A few days ago, I read an interview with Khloe Kardashian. I usually make it my business to avoid that family, as they say, like the plague, but the topic of the article was interesting. The interview was about the Kardashian sisters and how Khloe is supposedly the "ugly" sister (as we all know there has to be at least one). She said that it's difficult to maintain a healthy level of self-esteem when she is subject to a constant stream of negative comments. In fact, I recall hearing (I think it was on The Soup) someone call Khloe Kardashian the Hulk, meaning that she is a big monster.
Of course, Khloe Kardashian isn't the first female celebrity to be criticized for her looks (or perceived lack thereof).

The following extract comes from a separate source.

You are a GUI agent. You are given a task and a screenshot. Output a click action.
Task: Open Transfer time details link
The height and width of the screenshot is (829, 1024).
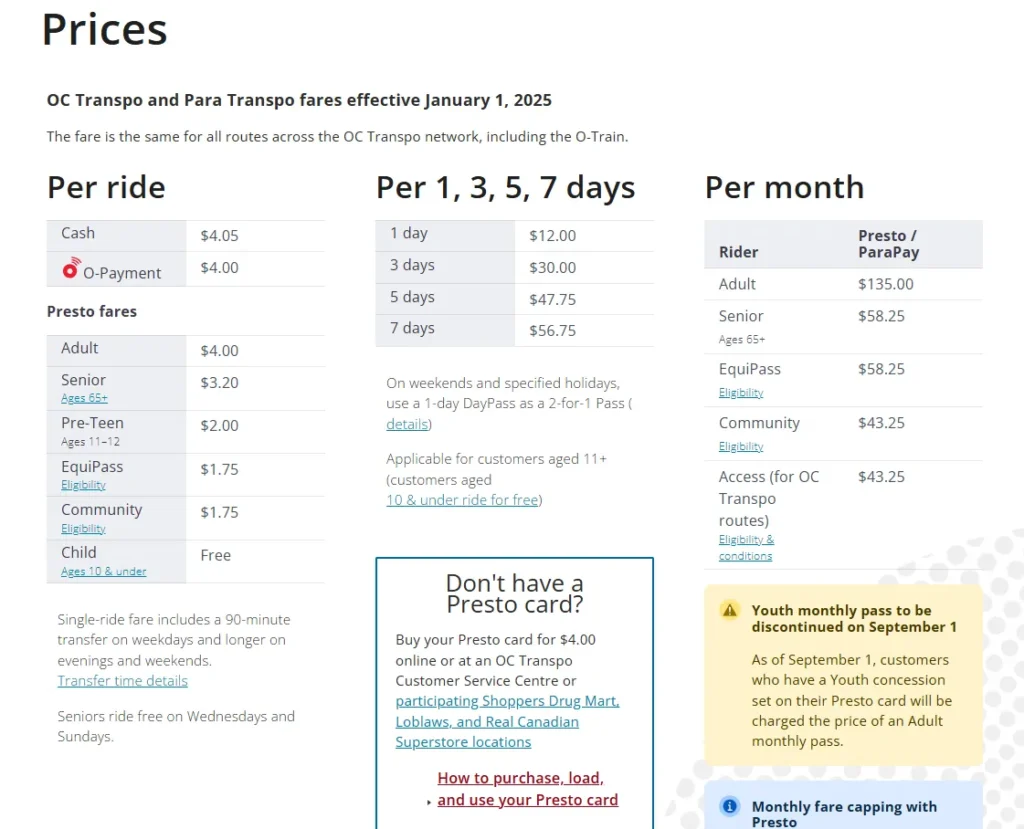click(x=122, y=680)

It's still cool to take jabs at Hillary Swank, Nancy Kerrigan, and Sarah Jessica Parker for looking like horses (Maxim magazine actually had to issue an apology to Sarah Jessica Parker for calling her Barbaro, the famous race horse who was put down after suffering a leg injury). And there have been many actresses and women of note who have been subject to insult because they're not "attractive" or don't fit the "ideal" of beauty.
We know that things aren't going to change anytime soon, no mater how much we challenge the prevailing wisdom or how much Lady Gaga attempts to redefine beauty with self-acceptance anthems like "Born This Way" and her ideal of the ugly-beautiful, we're still going to judge people by the way that they look. It sucks, but it's true.
This, ugly truth (if you will) of course, got me thinking... for every Khloe Kardashian, who is penalized because of her looks, there seems to be more than a few famous types who a given a free pass despite their looks. Ok, right off, I realize that the free pass primarily refers to men. Somehow, a dude can be the type of guy that, when you see him, makes you think of freight trains and dirt roads, but as long as he doesn't favor Joseph Merrick, he's got a chance of making someone's hot guy list.
My example of this phenomenon is the actor Adrian Brody.
By the way, Joseph Merrick is better known as "the Elephant Man".
I remember watching some old footage of Rolling Stones fans back in the 60s, who said that the members of the band were so ugly that they were cute, kind of like how one thinks of a shar-pei, a dog so hideous you can't help but think it's adorable. Those fans got me thinking... maybe that's what's it. Maybe the thing is, is that there are some people who are, objectively speaking, not so good looking, that are made good looking by what they do. It's not the clothes that make the man, it's his occupation. Our looks are enhanced by what we do.
Last month, while watching the Academy Awards, I cheered as nine inch nails frontman, Trent Reznor, picked the Oscar for best original score for The Social Network. Now, as a decades-long nin fan, I am more than well aware that Trent has been (and probably still is) the object of many-a-fan's prurient fantacies. But as I watched, I thought, this guy is a dude whose looks got a boost by what he does for a living. Really. Not to cast stones at anyone's glass houses, but objectively speaking, Trent Reznor is no George Clooney. I'm sure if he worked in any other industry other than the music industry, say, for Fed-Ex or for the city planner's office, I seriously doubt that he'd have made anybody's sexy guy list. To be honest, if I saw a sparklett's man who looked that pissed off, I'd be afraid to open my door to let him pick up my empties. But it's not just him, it's alot of guys in the music business. Likewise, Barry White made his name as a sultan of love, but if he did anything other than sing and make sexy music, I'd bet big bucks that he would have had a hard time getting dates.
Hot dates, anyway.
Alas, the looks enhancing properties of one's occupation seem only to apply to men. As of yet, I have not seen a woman whose "looks" were enhanced by what she does. Which brings me back to Khloe Kardashian. She's right. It is really messed up that she's compared to her "better" looking sisters. I think that the more "unconventional" beauties like Khloe Kardashian, Lady Gaga, and Angelina Jolie (remember her looks were considered "unconventional"?) say they're beautiful, too, the more we'll get past the narrowly defined parameters of the (supposedly) ideal aesthetic. I'd like to think that eventually we, as a culture and as a species, will learn to move beyond mere aesthetics and mean what we say when we say that true beauty is on the inside.